**Records for processing**
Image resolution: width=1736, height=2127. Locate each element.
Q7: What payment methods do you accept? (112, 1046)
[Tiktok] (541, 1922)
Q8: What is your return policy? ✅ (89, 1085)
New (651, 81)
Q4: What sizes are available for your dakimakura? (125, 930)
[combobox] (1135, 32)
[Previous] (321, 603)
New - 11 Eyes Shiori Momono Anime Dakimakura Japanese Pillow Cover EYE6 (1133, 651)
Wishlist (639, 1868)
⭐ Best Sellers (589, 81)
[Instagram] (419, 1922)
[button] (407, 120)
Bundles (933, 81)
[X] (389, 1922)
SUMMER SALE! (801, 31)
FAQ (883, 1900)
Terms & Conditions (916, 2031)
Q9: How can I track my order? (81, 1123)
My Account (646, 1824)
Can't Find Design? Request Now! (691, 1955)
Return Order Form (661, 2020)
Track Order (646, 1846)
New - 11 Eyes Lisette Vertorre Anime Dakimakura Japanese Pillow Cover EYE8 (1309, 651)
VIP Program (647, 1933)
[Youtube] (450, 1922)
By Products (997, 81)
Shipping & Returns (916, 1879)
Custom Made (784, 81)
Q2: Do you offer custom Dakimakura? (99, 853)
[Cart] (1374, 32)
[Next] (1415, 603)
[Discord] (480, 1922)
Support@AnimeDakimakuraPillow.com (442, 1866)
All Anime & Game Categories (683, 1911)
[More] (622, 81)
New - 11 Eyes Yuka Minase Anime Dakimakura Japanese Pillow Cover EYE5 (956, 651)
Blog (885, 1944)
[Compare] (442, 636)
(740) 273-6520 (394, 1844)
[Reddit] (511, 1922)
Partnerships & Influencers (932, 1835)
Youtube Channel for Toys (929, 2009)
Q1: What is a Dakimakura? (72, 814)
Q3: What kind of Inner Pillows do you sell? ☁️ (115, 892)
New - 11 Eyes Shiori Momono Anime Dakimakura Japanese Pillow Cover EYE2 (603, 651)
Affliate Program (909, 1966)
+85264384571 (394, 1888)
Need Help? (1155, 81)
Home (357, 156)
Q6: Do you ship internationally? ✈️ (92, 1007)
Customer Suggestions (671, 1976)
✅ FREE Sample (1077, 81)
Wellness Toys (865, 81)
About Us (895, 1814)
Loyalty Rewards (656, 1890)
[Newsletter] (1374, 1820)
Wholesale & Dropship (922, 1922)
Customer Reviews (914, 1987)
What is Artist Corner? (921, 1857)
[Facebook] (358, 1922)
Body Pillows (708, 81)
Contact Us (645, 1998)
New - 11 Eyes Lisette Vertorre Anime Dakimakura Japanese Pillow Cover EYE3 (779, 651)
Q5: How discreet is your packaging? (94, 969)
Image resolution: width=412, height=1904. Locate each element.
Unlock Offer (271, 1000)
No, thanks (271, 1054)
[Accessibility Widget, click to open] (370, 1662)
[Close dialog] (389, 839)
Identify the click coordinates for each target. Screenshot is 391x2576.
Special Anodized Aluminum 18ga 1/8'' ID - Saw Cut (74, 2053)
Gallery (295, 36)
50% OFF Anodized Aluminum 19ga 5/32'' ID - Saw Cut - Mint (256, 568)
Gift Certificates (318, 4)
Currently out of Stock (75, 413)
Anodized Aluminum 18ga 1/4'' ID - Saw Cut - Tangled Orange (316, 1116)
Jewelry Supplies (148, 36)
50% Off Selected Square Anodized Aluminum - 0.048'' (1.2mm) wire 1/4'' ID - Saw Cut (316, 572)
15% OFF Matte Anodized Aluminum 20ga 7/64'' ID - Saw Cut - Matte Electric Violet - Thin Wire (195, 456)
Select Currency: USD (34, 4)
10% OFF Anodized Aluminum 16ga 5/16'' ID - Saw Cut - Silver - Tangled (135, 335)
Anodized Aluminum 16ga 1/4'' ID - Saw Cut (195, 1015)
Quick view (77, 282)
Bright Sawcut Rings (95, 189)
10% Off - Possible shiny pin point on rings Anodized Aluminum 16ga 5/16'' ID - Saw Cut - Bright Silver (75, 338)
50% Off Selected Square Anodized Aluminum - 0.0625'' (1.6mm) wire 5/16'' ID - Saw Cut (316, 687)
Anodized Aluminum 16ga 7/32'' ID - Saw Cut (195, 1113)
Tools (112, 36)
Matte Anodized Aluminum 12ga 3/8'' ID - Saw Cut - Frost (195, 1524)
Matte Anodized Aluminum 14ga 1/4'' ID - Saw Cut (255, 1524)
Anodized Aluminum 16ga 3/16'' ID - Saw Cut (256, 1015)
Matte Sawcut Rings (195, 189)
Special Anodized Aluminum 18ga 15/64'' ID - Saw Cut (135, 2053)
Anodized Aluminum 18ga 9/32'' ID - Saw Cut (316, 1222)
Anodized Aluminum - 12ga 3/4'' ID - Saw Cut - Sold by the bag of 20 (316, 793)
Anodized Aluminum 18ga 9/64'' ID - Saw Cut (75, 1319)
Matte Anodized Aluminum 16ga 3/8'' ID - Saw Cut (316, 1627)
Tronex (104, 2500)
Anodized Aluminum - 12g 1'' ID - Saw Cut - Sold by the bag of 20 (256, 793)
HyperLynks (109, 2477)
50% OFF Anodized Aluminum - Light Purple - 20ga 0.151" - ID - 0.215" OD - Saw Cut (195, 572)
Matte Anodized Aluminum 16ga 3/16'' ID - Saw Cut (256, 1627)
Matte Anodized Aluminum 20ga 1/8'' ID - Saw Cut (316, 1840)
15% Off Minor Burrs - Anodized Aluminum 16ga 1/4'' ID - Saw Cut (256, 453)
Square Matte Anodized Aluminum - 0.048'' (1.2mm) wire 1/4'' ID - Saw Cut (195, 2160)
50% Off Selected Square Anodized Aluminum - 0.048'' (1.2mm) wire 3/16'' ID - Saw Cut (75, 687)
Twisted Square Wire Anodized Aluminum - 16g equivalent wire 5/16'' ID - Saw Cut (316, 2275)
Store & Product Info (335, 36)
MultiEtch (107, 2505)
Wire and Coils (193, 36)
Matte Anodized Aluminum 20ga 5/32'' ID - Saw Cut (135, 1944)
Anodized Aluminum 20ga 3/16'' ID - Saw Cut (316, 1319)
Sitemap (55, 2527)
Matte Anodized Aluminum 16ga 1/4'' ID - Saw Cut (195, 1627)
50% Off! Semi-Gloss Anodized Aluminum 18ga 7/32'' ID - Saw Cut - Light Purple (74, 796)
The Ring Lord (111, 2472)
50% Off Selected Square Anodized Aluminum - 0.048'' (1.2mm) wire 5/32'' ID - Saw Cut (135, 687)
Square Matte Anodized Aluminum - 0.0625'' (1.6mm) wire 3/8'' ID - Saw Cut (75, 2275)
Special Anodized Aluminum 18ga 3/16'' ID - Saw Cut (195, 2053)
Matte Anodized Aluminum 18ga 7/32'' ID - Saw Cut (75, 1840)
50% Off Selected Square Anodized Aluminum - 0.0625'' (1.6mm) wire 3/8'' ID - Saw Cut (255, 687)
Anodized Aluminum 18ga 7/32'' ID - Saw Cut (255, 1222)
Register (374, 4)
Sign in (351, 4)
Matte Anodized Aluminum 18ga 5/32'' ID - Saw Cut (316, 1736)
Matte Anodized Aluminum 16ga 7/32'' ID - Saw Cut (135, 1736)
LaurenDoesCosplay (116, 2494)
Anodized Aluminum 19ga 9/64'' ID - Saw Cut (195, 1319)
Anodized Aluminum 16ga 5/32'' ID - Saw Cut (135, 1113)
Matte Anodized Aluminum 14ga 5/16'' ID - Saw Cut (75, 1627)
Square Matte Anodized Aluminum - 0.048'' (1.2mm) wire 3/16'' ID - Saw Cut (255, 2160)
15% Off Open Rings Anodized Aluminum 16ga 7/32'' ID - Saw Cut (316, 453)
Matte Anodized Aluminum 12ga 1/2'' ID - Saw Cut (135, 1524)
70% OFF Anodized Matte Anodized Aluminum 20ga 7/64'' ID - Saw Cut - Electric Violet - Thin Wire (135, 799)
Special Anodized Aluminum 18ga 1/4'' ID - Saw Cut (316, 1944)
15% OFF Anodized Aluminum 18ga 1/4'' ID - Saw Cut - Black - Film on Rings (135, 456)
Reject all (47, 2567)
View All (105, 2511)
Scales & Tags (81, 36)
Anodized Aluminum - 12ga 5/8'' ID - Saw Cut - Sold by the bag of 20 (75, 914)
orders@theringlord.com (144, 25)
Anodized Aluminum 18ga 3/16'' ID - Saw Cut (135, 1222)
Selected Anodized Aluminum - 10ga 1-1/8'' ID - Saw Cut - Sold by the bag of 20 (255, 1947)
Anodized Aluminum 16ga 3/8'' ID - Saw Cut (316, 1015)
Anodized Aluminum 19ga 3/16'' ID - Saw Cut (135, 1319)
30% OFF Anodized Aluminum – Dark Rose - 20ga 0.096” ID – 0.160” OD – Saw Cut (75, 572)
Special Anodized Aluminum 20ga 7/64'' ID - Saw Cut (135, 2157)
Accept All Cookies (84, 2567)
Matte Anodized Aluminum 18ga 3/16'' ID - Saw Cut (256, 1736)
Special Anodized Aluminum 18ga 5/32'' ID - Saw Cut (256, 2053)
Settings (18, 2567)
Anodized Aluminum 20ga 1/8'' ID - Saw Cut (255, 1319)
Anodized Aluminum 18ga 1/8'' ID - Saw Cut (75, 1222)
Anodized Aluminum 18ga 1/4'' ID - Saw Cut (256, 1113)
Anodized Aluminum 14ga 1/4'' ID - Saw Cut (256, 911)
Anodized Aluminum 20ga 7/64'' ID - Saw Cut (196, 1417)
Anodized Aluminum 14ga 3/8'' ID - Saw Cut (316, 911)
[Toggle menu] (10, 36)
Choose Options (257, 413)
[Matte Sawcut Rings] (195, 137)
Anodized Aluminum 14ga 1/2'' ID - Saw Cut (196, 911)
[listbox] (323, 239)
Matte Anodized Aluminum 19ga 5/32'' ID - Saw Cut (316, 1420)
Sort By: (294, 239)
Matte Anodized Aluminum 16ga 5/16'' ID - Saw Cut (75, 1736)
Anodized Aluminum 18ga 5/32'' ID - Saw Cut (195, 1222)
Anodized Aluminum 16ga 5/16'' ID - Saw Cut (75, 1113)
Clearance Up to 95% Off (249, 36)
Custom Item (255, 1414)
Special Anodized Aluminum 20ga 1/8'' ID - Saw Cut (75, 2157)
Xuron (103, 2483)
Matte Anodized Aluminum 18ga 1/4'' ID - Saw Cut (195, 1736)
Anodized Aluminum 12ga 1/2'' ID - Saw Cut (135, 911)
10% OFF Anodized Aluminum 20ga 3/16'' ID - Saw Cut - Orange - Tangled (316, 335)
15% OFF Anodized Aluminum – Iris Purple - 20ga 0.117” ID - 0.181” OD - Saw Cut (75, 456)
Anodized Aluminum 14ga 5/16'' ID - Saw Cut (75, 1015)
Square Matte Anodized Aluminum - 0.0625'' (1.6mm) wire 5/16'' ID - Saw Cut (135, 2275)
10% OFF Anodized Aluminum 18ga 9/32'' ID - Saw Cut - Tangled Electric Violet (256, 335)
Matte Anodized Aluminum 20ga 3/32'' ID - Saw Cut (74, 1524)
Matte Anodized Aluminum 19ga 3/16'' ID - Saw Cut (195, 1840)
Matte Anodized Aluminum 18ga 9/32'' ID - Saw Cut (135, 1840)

**Task goal**
Only lines that contain the string "Thin" count; pick each one out of the records and copy it.

**Answer**
15% OFF Matte Anodized Aluminum 20ga 7/64'' ID - Saw Cut - Matte Electric Violet - Thin Wire (195, 456)
70% OFF Anodized Matte Anodized Aluminum 20ga 7/64'' ID - Saw Cut - Electric Violet - Thin Wire (135, 799)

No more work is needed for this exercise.